Il ne m'appartient pas de juger le cardinal Barbarin. Le fait que ce prêtre - canoniste, c'est-à-dire spécialiste du droit de l'Église - lance cette pétition montre l'ampleur du désarroi chez beaucoup de prêtres face à ce qui apparaît comme mollesse ou l'inaction de nos prélats dans ce domaine. Pour ce que je sais de l'affaire Preynat/Barbarin, je peux comprendre que l'on estime incohérent de la part de l'évêque de Lyon de n'avoir pas, de lui-même, renoncé à sa charge après tant d'erreurs commises.
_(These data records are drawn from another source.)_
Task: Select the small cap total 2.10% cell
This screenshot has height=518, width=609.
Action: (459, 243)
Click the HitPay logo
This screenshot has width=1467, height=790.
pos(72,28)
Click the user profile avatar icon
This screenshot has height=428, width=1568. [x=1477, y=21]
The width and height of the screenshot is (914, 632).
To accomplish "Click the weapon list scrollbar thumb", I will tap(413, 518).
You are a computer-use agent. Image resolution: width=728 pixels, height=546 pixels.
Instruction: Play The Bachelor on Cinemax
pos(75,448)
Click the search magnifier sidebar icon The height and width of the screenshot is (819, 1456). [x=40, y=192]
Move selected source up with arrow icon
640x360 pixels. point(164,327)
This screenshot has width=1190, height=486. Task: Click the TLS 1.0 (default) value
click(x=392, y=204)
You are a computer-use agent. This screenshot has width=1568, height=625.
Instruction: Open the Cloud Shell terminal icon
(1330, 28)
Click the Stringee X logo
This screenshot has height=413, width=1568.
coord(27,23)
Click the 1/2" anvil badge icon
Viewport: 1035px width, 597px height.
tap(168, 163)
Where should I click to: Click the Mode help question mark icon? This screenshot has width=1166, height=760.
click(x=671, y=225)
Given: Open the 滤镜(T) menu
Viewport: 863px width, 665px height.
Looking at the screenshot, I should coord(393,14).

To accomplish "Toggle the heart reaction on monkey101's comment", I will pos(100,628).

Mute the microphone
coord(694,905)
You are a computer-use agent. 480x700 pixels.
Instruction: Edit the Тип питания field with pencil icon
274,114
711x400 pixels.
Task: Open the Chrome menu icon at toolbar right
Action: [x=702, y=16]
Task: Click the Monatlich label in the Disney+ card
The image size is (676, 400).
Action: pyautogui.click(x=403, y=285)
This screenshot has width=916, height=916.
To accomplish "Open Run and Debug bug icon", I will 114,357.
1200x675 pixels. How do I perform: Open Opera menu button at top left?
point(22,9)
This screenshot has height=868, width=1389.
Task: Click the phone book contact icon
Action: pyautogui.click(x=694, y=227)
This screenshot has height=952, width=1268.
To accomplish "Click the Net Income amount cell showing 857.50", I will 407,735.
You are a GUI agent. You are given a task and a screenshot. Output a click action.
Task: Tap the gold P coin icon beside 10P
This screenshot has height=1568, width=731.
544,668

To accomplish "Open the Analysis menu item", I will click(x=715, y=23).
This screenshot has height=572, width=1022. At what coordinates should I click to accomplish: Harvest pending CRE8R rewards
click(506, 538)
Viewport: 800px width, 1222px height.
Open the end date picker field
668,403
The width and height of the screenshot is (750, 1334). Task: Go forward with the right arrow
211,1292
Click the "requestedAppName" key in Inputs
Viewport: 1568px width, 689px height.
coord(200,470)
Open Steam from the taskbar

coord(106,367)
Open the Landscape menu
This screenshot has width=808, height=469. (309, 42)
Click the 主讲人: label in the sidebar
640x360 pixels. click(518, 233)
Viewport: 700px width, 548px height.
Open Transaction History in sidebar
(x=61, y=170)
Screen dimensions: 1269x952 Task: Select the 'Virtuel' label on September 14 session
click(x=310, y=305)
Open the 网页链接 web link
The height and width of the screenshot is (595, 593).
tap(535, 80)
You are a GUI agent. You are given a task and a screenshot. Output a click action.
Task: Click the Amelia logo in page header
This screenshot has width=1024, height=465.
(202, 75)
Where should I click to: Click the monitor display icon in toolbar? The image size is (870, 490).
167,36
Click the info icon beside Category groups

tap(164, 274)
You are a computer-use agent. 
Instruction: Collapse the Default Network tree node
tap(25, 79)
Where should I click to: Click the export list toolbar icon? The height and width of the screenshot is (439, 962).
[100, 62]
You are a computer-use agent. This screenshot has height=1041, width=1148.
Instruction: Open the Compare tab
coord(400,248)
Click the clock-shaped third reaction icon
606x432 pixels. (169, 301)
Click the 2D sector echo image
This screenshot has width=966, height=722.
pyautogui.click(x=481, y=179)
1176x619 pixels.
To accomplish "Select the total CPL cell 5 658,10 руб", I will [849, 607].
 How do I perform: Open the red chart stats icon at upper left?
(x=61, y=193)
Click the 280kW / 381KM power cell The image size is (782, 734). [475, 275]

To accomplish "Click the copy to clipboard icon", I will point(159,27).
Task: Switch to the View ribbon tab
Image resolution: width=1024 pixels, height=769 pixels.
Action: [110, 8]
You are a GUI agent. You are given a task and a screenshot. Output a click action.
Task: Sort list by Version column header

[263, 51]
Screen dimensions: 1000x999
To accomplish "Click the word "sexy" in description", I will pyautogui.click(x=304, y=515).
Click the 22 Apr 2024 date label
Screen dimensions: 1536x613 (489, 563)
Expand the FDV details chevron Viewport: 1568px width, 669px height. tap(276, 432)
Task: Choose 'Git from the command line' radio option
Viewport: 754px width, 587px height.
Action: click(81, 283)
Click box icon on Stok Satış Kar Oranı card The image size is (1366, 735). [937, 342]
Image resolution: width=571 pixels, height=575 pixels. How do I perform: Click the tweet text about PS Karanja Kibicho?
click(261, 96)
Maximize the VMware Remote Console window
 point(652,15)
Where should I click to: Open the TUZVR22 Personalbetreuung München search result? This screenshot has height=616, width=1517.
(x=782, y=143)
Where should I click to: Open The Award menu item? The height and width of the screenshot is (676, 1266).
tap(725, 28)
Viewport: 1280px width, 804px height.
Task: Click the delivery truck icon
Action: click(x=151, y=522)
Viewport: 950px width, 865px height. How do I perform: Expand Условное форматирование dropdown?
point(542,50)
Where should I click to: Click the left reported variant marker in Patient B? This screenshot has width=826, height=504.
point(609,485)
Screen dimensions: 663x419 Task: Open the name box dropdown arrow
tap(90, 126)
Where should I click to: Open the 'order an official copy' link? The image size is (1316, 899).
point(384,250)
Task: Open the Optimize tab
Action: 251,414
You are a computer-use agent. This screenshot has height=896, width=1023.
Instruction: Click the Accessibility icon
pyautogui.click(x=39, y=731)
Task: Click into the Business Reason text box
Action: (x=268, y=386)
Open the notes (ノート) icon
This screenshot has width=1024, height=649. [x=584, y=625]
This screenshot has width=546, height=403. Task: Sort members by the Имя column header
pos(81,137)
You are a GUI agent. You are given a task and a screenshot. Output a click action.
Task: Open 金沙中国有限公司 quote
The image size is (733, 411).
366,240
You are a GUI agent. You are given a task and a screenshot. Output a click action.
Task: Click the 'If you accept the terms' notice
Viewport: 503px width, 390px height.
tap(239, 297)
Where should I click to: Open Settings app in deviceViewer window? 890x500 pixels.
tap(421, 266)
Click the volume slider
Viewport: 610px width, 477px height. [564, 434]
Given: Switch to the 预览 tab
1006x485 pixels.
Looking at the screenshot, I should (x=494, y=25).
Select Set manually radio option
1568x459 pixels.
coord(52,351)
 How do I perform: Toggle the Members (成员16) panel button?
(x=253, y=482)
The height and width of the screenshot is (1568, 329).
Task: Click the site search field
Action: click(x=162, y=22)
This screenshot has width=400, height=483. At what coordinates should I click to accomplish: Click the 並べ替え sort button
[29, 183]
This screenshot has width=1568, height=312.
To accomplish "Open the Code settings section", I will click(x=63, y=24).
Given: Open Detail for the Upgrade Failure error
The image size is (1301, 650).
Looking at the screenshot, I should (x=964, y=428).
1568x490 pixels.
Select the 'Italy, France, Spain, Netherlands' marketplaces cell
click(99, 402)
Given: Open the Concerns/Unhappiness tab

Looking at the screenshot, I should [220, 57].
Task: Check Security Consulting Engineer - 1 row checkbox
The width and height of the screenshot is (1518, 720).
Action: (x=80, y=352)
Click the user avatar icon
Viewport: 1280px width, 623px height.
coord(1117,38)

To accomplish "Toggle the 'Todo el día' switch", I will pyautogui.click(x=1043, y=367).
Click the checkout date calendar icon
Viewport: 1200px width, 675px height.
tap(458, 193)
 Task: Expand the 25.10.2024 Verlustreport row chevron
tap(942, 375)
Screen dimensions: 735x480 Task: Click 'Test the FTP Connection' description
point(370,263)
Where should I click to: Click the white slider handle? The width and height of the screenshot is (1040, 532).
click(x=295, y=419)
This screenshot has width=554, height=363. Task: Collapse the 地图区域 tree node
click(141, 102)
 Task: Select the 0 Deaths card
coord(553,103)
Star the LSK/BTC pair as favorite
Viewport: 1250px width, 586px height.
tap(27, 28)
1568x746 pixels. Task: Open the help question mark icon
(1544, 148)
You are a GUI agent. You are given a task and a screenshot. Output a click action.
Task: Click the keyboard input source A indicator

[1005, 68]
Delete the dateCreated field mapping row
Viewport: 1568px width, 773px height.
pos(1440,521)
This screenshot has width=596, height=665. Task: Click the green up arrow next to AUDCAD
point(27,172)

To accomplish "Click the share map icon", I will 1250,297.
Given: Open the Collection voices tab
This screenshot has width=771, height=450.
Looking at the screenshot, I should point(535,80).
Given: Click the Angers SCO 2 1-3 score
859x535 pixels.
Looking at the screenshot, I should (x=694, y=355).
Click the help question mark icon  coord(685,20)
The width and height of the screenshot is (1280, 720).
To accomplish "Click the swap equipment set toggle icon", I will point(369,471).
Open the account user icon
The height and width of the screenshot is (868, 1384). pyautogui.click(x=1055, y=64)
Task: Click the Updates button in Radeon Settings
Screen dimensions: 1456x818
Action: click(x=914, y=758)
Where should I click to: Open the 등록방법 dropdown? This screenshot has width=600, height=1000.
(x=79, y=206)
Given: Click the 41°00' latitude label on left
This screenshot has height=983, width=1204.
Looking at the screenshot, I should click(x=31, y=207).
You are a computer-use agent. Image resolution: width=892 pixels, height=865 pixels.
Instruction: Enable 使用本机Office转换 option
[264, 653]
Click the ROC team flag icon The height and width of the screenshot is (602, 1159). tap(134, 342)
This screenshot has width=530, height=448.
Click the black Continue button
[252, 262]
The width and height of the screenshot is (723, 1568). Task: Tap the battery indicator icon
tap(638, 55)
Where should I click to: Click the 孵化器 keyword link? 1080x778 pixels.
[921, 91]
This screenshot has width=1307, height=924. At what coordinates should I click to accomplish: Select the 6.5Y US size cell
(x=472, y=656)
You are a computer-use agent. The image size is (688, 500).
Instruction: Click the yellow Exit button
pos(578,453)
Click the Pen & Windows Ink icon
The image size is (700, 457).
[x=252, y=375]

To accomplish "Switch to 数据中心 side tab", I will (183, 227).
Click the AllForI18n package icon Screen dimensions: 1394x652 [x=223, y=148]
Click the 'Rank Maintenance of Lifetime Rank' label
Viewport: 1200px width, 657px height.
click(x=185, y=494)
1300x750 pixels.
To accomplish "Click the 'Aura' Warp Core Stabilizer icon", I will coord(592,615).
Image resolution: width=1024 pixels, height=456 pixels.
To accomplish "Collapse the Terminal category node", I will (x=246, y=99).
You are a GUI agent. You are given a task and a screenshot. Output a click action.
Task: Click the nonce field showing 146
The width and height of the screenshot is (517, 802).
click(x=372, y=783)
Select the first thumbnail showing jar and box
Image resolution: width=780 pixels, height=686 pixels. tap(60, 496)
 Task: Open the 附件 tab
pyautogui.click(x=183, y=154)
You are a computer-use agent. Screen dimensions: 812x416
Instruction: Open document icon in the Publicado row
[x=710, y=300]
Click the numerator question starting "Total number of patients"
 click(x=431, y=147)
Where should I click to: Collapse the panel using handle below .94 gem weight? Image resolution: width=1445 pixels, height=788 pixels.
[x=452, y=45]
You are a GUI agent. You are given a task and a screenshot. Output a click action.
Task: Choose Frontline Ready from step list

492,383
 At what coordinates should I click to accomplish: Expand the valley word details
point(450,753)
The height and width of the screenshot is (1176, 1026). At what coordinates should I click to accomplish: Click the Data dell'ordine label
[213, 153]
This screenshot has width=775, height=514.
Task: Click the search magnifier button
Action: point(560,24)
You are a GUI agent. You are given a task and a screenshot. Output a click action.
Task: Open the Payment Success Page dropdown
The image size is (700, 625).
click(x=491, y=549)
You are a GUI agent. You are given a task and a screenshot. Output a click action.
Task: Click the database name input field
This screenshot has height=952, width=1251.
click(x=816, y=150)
Peut-être l'a-t-il proposé au pape ? Peut-être celui-ci l'a-t-il refusé. Cela pose quand même question.
Une dernière question: pensez-vous que la crise sera durable et profonde ?
Oui, je le crains.
Profonde certainement, car c'est la confiance du peuple de Dieu envers ses pasteurs (les prêtres, les évêques) qui est remise en cause, sur des faits d'une ampleur et d'une gravité exceptionnelles. Toute forme de relativisation en la matière est d'ailleurs odieuse pour les victimes...
Durable ? Cela pourrait l'être moins si des mesures énergiques, concrètes, si des sanctions publiques et réelles (déplacer un clerc de poste n'est pas une sanction aux yeux du public ; bien au contraire, cela s'apparente à de la protection de coupable !) sont prises. C'est tout l'enjeu actuel.
Quand le Saint-Père nous invite, aujourd'hui, au jeûne et à la prière, c'est dans cet esprit : que par nos sacrifices nous nous rendions proches des victimes et implorions la miséricorde de Dieu ; qu'à nos prières, Dieu donne à son Église courage et force pour accomplir les réformes nécessaires, quel qu'en soit le prix. "La pénitence et la prière nous aideront à sensibiliser nos yeux et notre cœur à la souffrance de l’autre, et à vaincre l’appétit de domination et de possession, très souvent à l’origine de ces maux [...]. Que le jeûne nous donne faim et soif de justice et nous pousse à marcher dans la vérité en soutenant toutes les médiations judiciaires qui sont nécessaires." Il en va de la crédibilité de notre témoignage. Il y a urgence.